**PROVIDED ENTRIES:**
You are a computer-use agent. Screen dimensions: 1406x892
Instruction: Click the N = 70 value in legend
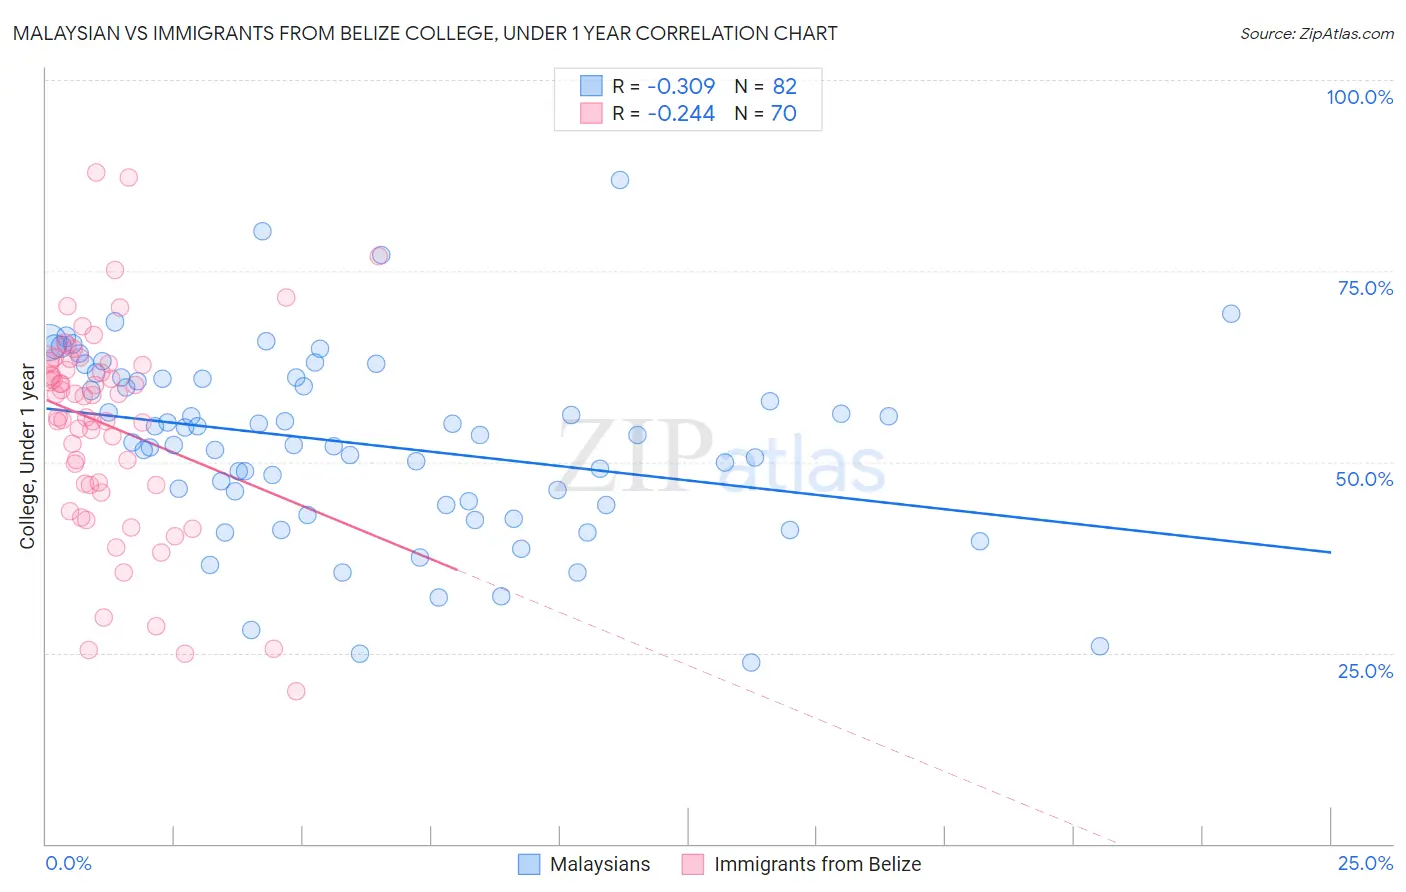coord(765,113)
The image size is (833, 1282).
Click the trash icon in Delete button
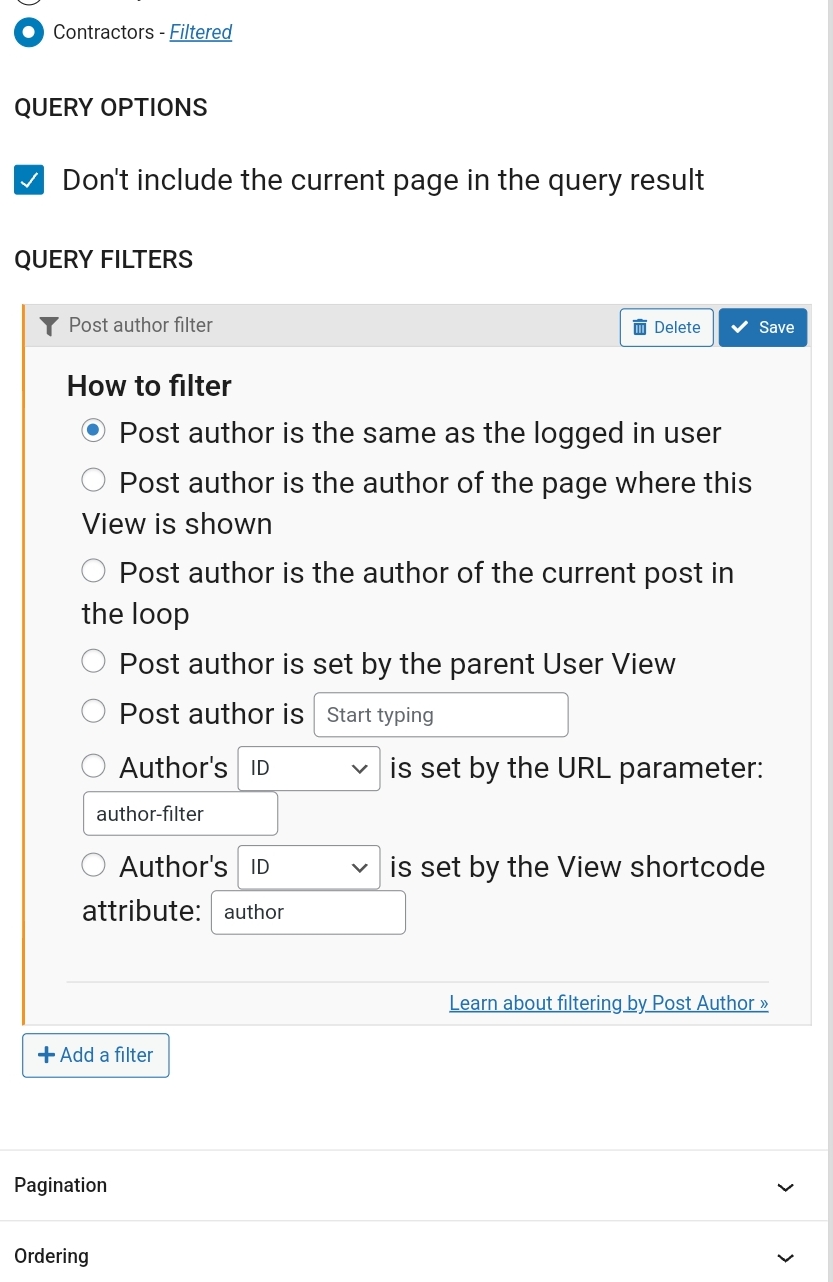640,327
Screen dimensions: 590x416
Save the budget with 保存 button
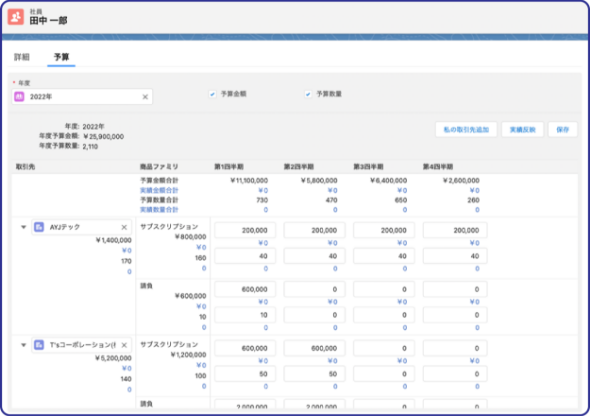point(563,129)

**WRITTEN EXERCISE:** Identify each line above that contains the string "Click", and copy those lines in full.

**TASK RESPONSE:**
Instruction: Click the N = 70 value in legend
Click the trash icon in Delete button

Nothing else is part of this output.